Apart from the long-term growth story, there are two specific things in India’s favour. One, the tremendous entrepreneurial streak in people; and two, the middle-class mentality of wanting your children to do better than you.
We try our last card. Isn’t he disappointed with HUL’s food play in India? But Manwani is unstoppable: “We are the largest player in beverages. Ice cream is one of our fastest-growing categories, etc etc.” Just when we thought it’s a re-run of the optimism story, came the reality check, as Manwani says: “You are right. Given the opportunity, we haven’t yet started in India considering that half of Unilever’s global turnover comes from foods.”
Part of the reason, he says, is the demographic, socio-economic and infrastructural (lack of cold chains, for example) factors. “Forget the US and the UK, India’s consumption in many categories is not even one-tenth of the rest of Asia. In packaged foods, the brand equities of Knorr and Kissan, for example, are Olympian, but the size of the market here is still small. But I am confident they will live up to the potential a few years later,” he says.
That optimism is the reason he thinks the share of emerging markets in Unilever’s turnover will increase to 70 per cent from 55 per cent now. “Look at the white spaces in our India map. In nine out of 11 categories, we still haven’t played out our products across categories,” Manwani says.

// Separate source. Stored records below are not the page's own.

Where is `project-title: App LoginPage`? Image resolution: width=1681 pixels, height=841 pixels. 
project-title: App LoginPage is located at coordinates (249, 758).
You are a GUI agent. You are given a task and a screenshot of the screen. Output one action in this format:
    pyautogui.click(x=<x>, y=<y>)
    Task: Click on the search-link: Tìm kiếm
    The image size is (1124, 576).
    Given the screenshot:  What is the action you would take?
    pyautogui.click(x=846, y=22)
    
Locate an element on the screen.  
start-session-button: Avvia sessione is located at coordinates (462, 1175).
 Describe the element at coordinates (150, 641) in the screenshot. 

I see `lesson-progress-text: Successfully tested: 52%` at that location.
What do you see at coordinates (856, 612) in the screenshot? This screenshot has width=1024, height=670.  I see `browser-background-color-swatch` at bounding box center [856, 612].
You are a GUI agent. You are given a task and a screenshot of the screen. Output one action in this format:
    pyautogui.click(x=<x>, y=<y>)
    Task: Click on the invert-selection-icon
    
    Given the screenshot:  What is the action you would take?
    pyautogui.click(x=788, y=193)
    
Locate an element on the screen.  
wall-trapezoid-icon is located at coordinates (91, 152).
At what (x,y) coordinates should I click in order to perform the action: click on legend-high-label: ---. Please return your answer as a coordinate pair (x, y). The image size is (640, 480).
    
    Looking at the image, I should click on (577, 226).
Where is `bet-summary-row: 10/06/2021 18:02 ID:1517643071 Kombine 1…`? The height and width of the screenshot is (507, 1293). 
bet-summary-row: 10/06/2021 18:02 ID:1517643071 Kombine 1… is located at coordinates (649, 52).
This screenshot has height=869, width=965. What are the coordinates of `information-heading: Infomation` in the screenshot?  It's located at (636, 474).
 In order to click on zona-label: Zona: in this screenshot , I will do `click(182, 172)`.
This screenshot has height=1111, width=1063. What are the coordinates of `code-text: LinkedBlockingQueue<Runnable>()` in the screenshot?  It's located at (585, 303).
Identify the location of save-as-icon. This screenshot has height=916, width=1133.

As we wind up, Manwani says he strongly believes in two things: first, leadership is all about having the right people around you and respecting them. That’s why the attrition rate in HUL’s management positions is just six per cent compared to at least 10-12 per cent in the industry. And second, “there will be rivals who are always doing something smart, but all of us at Unilever know we will have to keep doing things smarter. That’s what we are paid for”. That’s another quotable quote for you.